Stored records:
--- --- ---

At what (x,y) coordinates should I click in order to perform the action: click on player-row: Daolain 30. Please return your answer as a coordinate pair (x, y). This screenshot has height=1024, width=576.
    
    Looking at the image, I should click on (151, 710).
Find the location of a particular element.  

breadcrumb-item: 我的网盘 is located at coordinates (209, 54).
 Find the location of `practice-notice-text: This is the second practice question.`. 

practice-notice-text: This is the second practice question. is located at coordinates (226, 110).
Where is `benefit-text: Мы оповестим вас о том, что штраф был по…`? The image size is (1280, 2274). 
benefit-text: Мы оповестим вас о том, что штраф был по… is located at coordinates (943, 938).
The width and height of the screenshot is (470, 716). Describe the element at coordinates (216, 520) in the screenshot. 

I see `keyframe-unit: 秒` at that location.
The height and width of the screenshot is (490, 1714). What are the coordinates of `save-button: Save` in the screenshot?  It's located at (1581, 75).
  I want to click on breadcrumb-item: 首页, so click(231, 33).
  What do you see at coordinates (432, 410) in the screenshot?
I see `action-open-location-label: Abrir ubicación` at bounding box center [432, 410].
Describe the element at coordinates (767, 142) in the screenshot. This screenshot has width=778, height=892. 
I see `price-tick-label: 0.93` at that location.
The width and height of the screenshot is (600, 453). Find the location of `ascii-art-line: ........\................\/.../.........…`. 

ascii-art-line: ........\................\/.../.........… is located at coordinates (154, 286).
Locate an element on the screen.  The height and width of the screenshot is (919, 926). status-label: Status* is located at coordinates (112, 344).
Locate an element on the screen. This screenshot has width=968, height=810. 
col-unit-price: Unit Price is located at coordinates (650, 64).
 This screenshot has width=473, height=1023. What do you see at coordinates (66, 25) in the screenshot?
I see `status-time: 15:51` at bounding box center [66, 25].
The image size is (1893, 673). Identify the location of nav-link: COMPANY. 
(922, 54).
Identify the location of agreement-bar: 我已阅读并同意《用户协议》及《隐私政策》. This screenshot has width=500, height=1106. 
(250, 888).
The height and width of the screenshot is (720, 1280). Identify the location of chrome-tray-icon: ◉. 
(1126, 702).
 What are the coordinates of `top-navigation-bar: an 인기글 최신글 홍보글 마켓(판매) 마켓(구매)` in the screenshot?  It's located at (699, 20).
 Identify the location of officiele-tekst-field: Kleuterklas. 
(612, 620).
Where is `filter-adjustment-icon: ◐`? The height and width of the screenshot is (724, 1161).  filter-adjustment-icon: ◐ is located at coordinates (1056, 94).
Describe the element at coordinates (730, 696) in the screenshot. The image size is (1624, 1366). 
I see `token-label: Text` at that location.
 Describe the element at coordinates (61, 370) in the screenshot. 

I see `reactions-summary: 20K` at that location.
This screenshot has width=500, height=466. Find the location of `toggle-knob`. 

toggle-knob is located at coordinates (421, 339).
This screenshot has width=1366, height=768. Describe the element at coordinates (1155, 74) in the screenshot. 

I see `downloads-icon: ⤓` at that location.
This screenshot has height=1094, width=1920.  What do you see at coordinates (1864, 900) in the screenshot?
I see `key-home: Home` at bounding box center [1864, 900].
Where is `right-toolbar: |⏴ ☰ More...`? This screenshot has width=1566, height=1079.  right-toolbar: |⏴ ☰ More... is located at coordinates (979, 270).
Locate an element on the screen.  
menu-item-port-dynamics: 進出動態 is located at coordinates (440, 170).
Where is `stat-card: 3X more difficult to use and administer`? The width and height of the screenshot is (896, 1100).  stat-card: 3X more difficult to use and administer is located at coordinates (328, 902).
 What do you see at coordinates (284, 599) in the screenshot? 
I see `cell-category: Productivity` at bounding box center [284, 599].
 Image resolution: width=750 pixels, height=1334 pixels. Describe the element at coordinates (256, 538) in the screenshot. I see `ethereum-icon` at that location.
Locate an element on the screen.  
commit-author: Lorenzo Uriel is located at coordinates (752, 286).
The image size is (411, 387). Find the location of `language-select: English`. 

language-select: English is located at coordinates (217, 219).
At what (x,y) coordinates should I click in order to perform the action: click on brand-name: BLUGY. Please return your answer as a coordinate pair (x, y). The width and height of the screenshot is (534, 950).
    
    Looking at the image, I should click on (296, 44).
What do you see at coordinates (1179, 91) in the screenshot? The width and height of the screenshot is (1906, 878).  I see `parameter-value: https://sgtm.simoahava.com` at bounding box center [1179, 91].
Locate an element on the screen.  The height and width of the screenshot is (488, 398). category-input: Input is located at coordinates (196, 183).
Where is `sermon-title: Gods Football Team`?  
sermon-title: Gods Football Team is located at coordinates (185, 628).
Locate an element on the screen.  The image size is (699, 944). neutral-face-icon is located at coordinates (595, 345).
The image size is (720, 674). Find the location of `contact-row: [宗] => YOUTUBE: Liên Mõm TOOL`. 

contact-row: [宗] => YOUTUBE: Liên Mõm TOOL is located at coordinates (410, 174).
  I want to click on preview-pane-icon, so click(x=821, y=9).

--- --- ---

Instruction
Please update the entries above by replacing "Locate an element on the screen" with "Find an element on the screen" wherever it occurs and return them with nothing else changed.

Worked solution
At what (x,y) coordinates should I click in order to perform the action: click on player-row: Daolain 30. Please return your answer as a coordinate pair (x, y). This screenshot has height=1024, width=576.
    
    Looking at the image, I should click on (151, 710).
Find the location of a particular element.  

breadcrumb-item: 我的网盘 is located at coordinates (209, 54).
 Find the location of `practice-notice-text: This is the second practice question.`. 

practice-notice-text: This is the second practice question. is located at coordinates (226, 110).
Where is `benefit-text: Мы оповестим вас о том, что штраф был по…`? The image size is (1280, 2274). 
benefit-text: Мы оповестим вас о том, что штраф был по… is located at coordinates (943, 938).
The width and height of the screenshot is (470, 716). Describe the element at coordinates (216, 520) in the screenshot. 

I see `keyframe-unit: 秒` at that location.
The height and width of the screenshot is (490, 1714). What are the coordinates of `save-button: Save` in the screenshot?  It's located at (1581, 75).
  I want to click on breadcrumb-item: 首页, so click(231, 33).
  What do you see at coordinates (432, 410) in the screenshot?
I see `action-open-location-label: Abrir ubicación` at bounding box center [432, 410].
Describe the element at coordinates (767, 142) in the screenshot. This screenshot has width=778, height=892. 
I see `price-tick-label: 0.93` at that location.
The width and height of the screenshot is (600, 453). Find the location of `ascii-art-line: ........\................\/.../.........…`. 

ascii-art-line: ........\................\/.../.........… is located at coordinates (154, 286).
Find an element on the screen.  The height and width of the screenshot is (919, 926). status-label: Status* is located at coordinates (112, 344).
Find an element on the screen. This screenshot has width=968, height=810. 
col-unit-price: Unit Price is located at coordinates (650, 64).
 This screenshot has width=473, height=1023. What do you see at coordinates (66, 25) in the screenshot?
I see `status-time: 15:51` at bounding box center [66, 25].
The image size is (1893, 673). Identify the location of nav-link: COMPANY. 
(922, 54).
Identify the location of agreement-bar: 我已阅读并同意《用户协议》及《隐私政策》. This screenshot has width=500, height=1106. 
(250, 888).
The height and width of the screenshot is (720, 1280). Identify the location of chrome-tray-icon: ◉. 
(1126, 702).
 What are the coordinates of `top-navigation-bar: an 인기글 최신글 홍보글 마켓(판매) 마켓(구매)` in the screenshot?  It's located at (699, 20).
 Identify the location of officiele-tekst-field: Kleuterklas. 
(612, 620).
Where is `filter-adjustment-icon: ◐`? The height and width of the screenshot is (724, 1161).  filter-adjustment-icon: ◐ is located at coordinates (1056, 94).
Describe the element at coordinates (730, 696) in the screenshot. The image size is (1624, 1366). 
I see `token-label: Text` at that location.
 Describe the element at coordinates (61, 370) in the screenshot. 

I see `reactions-summary: 20K` at that location.
This screenshot has width=500, height=466. Find the location of `toggle-knob`. 

toggle-knob is located at coordinates (421, 339).
This screenshot has width=1366, height=768. Describe the element at coordinates (1155, 74) in the screenshot. 

I see `downloads-icon: ⤓` at that location.
This screenshot has height=1094, width=1920.  What do you see at coordinates (1864, 900) in the screenshot?
I see `key-home: Home` at bounding box center [1864, 900].
Where is `right-toolbar: |⏴ ☰ More...`? This screenshot has width=1566, height=1079.  right-toolbar: |⏴ ☰ More... is located at coordinates (979, 270).
Find an element on the screen.  
menu-item-port-dynamics: 進出動態 is located at coordinates (440, 170).
Where is `stat-card: 3X more difficult to use and administer`? The width and height of the screenshot is (896, 1100).  stat-card: 3X more difficult to use and administer is located at coordinates (328, 902).
 What do you see at coordinates (284, 599) in the screenshot? 
I see `cell-category: Productivity` at bounding box center [284, 599].
 Image resolution: width=750 pixels, height=1334 pixels. Describe the element at coordinates (256, 538) in the screenshot. I see `ethereum-icon` at that location.
Find an element on the screen.  
commit-author: Lorenzo Uriel is located at coordinates (752, 286).
The image size is (411, 387). Find the location of `language-select: English`. 

language-select: English is located at coordinates (217, 219).
At what (x,y) coordinates should I click in order to perform the action: click on brand-name: BLUGY. Please return your answer as a coordinate pair (x, y). The width and height of the screenshot is (534, 950).
    
    Looking at the image, I should click on (296, 44).
What do you see at coordinates (1179, 91) in the screenshot? The width and height of the screenshot is (1906, 878).  I see `parameter-value: https://sgtm.simoahava.com` at bounding box center [1179, 91].
Find an element on the screen.  The height and width of the screenshot is (488, 398). category-input: Input is located at coordinates (196, 183).
Where is `sermon-title: Gods Football Team`?  
sermon-title: Gods Football Team is located at coordinates (185, 628).
Find an element on the screen.  The image size is (699, 944). neutral-face-icon is located at coordinates (595, 345).
The image size is (720, 674). Find the location of `contact-row: [宗] => YOUTUBE: Liên Mõm TOOL`. 

contact-row: [宗] => YOUTUBE: Liên Mõm TOOL is located at coordinates (410, 174).
  I want to click on preview-pane-icon, so click(x=821, y=9).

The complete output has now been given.